__Instructions to follow__
Without leaving anything out, print every line of the data.

(Pixel coordinate grounding data)
◆ ◆ ◆

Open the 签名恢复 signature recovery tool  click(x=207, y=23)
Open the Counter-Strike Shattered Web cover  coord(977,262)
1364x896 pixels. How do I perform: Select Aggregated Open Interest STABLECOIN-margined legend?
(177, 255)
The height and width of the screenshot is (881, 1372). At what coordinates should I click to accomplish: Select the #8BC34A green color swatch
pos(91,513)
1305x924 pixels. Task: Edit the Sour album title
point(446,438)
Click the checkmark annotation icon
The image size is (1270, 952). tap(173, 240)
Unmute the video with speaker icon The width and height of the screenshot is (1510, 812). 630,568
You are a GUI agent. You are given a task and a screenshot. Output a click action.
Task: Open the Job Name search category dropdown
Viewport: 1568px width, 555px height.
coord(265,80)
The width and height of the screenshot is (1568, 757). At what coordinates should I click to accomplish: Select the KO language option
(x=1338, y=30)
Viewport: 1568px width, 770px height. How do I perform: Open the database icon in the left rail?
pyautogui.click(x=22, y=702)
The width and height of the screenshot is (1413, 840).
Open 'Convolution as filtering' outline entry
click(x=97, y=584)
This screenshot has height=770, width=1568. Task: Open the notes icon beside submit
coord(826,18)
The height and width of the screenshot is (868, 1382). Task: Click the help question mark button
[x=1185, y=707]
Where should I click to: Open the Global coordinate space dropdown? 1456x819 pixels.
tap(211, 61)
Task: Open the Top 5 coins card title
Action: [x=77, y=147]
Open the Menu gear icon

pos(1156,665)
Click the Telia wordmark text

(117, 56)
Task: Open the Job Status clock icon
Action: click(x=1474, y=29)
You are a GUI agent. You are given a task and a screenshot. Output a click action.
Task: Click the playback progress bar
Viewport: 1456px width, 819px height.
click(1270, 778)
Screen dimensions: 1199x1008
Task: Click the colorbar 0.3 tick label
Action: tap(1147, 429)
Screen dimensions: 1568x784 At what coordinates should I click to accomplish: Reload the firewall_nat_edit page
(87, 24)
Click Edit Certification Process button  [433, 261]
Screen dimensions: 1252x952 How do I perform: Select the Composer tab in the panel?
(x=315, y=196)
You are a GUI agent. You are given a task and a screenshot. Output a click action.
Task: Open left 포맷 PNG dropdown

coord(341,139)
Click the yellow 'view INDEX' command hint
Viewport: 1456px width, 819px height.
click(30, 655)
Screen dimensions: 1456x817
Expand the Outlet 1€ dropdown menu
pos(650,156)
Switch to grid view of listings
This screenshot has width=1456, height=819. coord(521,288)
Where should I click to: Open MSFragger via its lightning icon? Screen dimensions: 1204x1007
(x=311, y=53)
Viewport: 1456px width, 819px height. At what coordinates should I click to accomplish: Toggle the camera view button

◆ ◆ ◆

__Expected answer__
Open the 签名恢复 signature recovery tool  click(x=207, y=23)
Open the Counter-Strike Shattered Web cover  coord(977,262)
1364x896 pixels. How do I perform: Select Aggregated Open Interest STABLECOIN-margined legend?
(177, 255)
The height and width of the screenshot is (881, 1372). At what coordinates should I click to accomplish: Select the #8BC34A green color swatch
pos(91,513)
1305x924 pixels. Task: Edit the Sour album title
point(446,438)
Click the checkmark annotation icon
The image size is (1270, 952). tap(173, 240)
Unmute the video with speaker icon The width and height of the screenshot is (1510, 812). 630,568
You are a GUI agent. You are given a task and a screenshot. Output a click action.
Task: Open the Job Name search category dropdown
Viewport: 1568px width, 555px height.
coord(265,80)
The width and height of the screenshot is (1568, 757). At what coordinates should I click to accomplish: Select the KO language option
(x=1338, y=30)
Viewport: 1568px width, 770px height. How do I perform: Open the database icon in the left rail?
pyautogui.click(x=22, y=702)
The width and height of the screenshot is (1413, 840).
Open 'Convolution as filtering' outline entry
click(x=97, y=584)
This screenshot has height=770, width=1568. Task: Open the notes icon beside submit
coord(826,18)
The height and width of the screenshot is (868, 1382). Task: Click the help question mark button
[x=1185, y=707]
Where should I click to: Open the Global coordinate space dropdown? 1456x819 pixels.
tap(211, 61)
Task: Open the Top 5 coins card title
Action: [x=77, y=147]
Open the Menu gear icon

pos(1156,665)
Click the Telia wordmark text

(117, 56)
Task: Open the Job Status clock icon
Action: click(x=1474, y=29)
You are a GUI agent. You are given a task and a screenshot. Output a click action.
Task: Click the playback progress bar
Viewport: 1456px width, 819px height.
click(1270, 778)
Screen dimensions: 1199x1008
Task: Click the colorbar 0.3 tick label
Action: tap(1147, 429)
Screen dimensions: 1568x784 At what coordinates should I click to accomplish: Reload the firewall_nat_edit page
(87, 24)
Click Edit Certification Process button  [433, 261]
Screen dimensions: 1252x952 How do I perform: Select the Composer tab in the panel?
(x=315, y=196)
You are a GUI agent. You are given a task and a screenshot. Output a click action.
Task: Open left 포맷 PNG dropdown

coord(341,139)
Click the yellow 'view INDEX' command hint
Viewport: 1456px width, 819px height.
click(30, 655)
Screen dimensions: 1456x817
Expand the Outlet 1€ dropdown menu
pos(650,156)
Switch to grid view of listings
This screenshot has width=1456, height=819. coord(521,288)
Where should I click to: Open MSFragger via its lightning icon? Screen dimensions: 1204x1007
(x=311, y=53)
Viewport: 1456px width, 819px height. At what coordinates should I click to accomplish: Toggle the camera view button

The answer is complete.